You can think of this as a form of highly lossy compression of an image of this forest in time and space.
Most lossy compression is 'subtractive' in that detail is subtracted from the image in order to compress it, so the kind of alterations are limited. However there have been previous non-subtractive forms of compression (eg, fractal compression) that have been criticised on the basis of making up details, which is certainly something that a neural network will do. However if the network is only trained on this forest data, rather than being also trained on other data and then fine tuned, then in some sense it does only represent this forest rather than giving an 'informed impression' like a human artist would.
montebicyclelo
Awesome work / demo / blog
Link to the demo in case people miss it [1]
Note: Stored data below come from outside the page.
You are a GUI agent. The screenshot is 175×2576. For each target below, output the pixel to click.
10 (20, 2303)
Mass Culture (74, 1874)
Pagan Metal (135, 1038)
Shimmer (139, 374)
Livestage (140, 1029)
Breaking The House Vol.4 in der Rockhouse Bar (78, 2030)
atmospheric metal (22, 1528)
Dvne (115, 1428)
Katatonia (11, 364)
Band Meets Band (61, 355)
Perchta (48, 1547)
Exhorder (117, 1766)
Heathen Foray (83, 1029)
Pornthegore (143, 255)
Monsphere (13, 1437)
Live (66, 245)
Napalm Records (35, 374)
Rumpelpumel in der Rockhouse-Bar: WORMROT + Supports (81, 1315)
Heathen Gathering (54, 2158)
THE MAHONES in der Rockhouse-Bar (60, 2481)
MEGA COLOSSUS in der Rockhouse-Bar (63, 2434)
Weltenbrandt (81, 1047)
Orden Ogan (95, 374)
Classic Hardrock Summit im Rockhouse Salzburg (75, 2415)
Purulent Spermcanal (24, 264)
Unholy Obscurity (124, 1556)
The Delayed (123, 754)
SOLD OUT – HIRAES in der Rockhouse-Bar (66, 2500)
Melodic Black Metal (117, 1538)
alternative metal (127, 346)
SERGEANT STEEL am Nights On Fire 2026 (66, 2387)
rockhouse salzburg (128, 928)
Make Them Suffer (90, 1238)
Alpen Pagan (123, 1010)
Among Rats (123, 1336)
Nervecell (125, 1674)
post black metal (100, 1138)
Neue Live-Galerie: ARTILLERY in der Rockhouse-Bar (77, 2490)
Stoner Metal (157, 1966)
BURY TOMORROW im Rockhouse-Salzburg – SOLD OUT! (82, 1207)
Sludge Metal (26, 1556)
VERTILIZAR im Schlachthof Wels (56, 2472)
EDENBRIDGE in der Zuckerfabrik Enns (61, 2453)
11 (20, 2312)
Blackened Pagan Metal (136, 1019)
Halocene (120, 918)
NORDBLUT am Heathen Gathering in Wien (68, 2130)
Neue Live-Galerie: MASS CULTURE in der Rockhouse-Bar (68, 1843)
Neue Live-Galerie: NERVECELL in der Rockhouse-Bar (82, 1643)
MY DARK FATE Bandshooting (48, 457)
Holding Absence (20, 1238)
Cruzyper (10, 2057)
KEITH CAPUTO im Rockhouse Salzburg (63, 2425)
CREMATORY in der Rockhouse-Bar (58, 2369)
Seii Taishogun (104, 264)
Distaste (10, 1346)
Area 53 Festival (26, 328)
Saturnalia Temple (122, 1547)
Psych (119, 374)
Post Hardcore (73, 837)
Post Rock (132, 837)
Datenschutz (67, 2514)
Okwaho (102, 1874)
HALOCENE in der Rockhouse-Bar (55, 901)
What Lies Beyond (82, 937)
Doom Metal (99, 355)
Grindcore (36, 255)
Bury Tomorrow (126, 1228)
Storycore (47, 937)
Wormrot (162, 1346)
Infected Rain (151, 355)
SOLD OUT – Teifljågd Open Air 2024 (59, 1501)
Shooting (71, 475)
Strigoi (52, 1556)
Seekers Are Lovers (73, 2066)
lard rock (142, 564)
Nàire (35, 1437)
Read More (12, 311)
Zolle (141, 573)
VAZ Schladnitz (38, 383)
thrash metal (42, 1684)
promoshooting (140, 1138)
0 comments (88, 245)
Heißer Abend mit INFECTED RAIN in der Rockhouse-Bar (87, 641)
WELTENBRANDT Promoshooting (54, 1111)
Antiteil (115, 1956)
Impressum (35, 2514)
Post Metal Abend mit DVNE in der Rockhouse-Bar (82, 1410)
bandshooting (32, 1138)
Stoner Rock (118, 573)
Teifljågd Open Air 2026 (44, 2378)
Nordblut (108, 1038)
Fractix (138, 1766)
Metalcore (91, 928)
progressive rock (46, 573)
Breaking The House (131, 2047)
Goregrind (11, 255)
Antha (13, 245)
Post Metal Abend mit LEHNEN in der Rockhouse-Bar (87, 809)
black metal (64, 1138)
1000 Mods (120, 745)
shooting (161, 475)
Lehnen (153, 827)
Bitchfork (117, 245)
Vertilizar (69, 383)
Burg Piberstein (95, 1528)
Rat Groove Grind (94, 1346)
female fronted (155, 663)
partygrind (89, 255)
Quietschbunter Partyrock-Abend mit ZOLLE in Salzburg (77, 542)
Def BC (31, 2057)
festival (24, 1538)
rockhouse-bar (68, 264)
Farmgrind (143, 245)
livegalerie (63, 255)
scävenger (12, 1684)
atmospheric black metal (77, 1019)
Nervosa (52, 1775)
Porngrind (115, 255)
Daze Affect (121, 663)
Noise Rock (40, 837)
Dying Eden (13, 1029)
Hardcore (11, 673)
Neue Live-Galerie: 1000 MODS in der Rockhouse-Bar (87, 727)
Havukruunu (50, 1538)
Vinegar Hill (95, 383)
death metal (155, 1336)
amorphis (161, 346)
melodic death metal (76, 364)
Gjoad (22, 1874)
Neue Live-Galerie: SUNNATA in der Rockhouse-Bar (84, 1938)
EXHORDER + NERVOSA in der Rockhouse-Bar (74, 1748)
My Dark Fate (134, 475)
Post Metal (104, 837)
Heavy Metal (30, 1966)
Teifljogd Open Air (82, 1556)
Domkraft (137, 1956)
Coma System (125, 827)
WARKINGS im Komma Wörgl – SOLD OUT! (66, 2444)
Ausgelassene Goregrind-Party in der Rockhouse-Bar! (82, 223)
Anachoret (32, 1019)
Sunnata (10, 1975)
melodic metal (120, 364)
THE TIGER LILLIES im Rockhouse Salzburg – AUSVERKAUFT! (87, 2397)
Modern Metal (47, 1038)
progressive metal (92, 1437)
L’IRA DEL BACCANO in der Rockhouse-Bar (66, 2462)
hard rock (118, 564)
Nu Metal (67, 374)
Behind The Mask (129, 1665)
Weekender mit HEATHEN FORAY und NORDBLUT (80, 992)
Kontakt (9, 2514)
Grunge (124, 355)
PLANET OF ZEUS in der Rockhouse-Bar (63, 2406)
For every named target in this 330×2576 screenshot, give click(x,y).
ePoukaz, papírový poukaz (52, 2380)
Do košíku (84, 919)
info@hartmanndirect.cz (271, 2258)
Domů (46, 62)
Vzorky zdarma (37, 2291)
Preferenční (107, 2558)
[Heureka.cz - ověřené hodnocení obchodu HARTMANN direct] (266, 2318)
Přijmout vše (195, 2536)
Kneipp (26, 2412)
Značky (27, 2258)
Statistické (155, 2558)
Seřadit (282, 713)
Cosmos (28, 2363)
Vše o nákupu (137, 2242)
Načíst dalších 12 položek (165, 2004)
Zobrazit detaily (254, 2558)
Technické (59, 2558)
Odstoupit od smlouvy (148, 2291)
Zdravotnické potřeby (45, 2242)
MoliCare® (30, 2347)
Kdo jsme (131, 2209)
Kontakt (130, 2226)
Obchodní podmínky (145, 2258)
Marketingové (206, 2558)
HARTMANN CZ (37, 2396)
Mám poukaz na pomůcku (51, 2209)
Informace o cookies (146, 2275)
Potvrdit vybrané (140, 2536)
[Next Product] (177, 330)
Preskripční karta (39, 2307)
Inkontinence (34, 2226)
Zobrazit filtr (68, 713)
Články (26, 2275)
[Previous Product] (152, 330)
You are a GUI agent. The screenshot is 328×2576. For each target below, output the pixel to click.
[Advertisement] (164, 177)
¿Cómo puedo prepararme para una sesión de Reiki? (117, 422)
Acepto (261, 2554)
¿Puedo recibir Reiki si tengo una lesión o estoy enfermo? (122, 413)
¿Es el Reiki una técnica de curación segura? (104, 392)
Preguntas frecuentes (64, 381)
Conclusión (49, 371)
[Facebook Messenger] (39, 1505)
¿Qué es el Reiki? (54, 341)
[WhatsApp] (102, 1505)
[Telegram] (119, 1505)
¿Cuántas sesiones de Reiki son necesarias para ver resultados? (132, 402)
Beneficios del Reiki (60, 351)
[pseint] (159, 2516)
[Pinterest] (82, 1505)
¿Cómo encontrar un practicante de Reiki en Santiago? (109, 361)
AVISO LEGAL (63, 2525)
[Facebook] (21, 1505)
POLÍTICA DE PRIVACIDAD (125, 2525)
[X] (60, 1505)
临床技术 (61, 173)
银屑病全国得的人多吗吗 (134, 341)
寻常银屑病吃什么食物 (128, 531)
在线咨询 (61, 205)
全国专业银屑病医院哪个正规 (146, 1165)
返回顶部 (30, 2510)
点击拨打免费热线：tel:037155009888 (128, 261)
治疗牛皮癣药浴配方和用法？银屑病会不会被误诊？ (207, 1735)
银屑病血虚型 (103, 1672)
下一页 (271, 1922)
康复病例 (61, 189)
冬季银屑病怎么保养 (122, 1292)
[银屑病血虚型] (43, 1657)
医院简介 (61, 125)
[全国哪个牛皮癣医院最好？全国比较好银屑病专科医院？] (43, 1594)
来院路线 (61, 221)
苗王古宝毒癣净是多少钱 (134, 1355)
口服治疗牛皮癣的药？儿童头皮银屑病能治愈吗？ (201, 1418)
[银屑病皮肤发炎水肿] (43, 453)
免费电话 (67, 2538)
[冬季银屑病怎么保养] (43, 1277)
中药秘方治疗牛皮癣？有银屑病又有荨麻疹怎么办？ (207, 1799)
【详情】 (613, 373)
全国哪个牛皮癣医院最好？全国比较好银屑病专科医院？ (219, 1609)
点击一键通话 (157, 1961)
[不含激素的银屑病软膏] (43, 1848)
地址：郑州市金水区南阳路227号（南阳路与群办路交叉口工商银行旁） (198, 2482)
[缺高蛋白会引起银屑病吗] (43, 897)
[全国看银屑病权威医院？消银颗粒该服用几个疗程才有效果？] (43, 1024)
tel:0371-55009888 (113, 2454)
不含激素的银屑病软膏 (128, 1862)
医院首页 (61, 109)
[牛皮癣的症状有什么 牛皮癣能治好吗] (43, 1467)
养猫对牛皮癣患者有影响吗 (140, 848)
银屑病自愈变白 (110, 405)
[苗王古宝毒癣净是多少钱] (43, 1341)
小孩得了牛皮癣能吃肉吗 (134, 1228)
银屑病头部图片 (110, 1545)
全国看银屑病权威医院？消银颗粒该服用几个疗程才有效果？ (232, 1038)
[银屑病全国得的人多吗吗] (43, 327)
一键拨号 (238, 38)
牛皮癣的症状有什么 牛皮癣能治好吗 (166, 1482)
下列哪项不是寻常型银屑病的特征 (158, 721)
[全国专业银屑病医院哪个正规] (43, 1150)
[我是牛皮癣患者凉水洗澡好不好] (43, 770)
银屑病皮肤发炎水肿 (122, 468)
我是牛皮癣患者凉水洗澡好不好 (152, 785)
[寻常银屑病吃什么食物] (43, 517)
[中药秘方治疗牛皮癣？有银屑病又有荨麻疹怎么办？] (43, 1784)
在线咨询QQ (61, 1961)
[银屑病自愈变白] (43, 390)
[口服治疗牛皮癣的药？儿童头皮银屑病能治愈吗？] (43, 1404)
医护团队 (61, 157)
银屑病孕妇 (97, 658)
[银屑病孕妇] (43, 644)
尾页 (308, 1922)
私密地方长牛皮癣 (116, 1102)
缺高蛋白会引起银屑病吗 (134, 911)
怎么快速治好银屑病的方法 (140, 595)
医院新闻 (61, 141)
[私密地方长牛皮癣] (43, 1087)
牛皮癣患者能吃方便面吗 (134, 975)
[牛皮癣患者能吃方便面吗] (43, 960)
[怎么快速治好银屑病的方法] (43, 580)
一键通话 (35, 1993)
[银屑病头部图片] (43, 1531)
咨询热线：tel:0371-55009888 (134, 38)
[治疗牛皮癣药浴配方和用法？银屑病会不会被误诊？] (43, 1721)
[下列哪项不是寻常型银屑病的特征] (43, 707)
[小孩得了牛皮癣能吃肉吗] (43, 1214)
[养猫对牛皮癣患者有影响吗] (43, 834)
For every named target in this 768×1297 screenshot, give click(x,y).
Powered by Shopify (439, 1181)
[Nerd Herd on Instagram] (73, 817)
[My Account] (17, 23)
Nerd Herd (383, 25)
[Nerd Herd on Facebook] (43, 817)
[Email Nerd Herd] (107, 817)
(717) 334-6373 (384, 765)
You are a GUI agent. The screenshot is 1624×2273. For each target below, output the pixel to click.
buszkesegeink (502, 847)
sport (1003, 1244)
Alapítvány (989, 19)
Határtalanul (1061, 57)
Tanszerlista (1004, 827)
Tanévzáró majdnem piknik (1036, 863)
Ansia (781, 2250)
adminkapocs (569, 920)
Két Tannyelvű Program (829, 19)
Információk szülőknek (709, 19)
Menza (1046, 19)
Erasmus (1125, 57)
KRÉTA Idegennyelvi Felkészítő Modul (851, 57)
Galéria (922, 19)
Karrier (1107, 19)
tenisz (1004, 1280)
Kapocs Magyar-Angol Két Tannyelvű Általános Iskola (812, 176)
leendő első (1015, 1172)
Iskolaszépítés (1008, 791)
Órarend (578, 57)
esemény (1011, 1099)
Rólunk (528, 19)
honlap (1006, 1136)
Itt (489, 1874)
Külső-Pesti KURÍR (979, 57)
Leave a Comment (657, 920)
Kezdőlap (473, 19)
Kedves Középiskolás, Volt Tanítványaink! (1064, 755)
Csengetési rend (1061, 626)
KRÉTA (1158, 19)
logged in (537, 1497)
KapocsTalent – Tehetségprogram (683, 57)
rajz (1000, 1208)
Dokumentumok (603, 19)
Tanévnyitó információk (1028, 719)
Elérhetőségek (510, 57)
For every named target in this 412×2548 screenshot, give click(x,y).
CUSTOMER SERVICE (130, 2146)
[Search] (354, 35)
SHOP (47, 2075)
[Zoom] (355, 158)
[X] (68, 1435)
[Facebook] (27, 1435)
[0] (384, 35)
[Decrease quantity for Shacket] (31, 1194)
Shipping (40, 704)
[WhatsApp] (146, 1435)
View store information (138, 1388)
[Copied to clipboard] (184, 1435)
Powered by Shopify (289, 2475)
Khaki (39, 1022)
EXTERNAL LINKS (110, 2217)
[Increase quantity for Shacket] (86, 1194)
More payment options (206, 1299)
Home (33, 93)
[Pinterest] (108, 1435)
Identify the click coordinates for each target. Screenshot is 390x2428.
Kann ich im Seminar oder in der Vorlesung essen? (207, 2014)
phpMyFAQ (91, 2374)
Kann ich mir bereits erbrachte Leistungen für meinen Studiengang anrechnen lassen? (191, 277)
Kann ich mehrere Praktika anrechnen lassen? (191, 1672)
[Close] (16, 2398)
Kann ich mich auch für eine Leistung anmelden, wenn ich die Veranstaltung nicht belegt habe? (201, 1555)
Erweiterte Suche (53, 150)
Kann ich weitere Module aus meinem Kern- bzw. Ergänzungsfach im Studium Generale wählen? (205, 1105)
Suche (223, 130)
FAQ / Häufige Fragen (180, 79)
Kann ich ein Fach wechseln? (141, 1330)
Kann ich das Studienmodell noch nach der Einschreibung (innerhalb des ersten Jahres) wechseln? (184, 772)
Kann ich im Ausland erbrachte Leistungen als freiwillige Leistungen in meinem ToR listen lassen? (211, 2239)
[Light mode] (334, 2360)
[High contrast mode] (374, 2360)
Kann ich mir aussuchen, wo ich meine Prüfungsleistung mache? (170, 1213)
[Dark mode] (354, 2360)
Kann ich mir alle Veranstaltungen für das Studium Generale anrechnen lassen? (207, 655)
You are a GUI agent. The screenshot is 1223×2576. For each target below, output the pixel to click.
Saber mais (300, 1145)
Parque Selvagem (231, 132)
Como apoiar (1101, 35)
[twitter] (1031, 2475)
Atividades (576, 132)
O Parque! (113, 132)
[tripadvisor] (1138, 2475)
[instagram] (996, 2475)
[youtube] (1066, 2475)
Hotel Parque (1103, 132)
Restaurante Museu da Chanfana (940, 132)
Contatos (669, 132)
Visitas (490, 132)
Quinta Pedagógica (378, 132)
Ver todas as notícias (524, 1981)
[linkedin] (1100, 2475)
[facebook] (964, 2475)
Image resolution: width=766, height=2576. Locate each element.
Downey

> using a customized camera app which also recorded my phone’s motion
Using phone's gyro as a proxy for "controls" is very clever
[1] https://madebyoll.in/posts/world_emulation_via_dnn/demo/
Valk3_
This might be a vague question, but what kind of intuition or knowledge do you need to work with these kind of things, say if you want to make your own model? Is it just having experience with image generation and trying to incorporate relevant inputs that you would expect in a 3D world, like the control information you added for instance?
titouanch
This is very impressive for a hobby project. I was wondering if you were planning to release the source code. Being able to create client-hosted, low-requirement neural networks for world generation could be really useful for game dev or artistic projects.
AndrewKemendo
I think this is very interesting because you seem to have reinvented NeRF, if I’m understanding it correctly. I only did one pass through but it looks at first glance like a different approach entirely.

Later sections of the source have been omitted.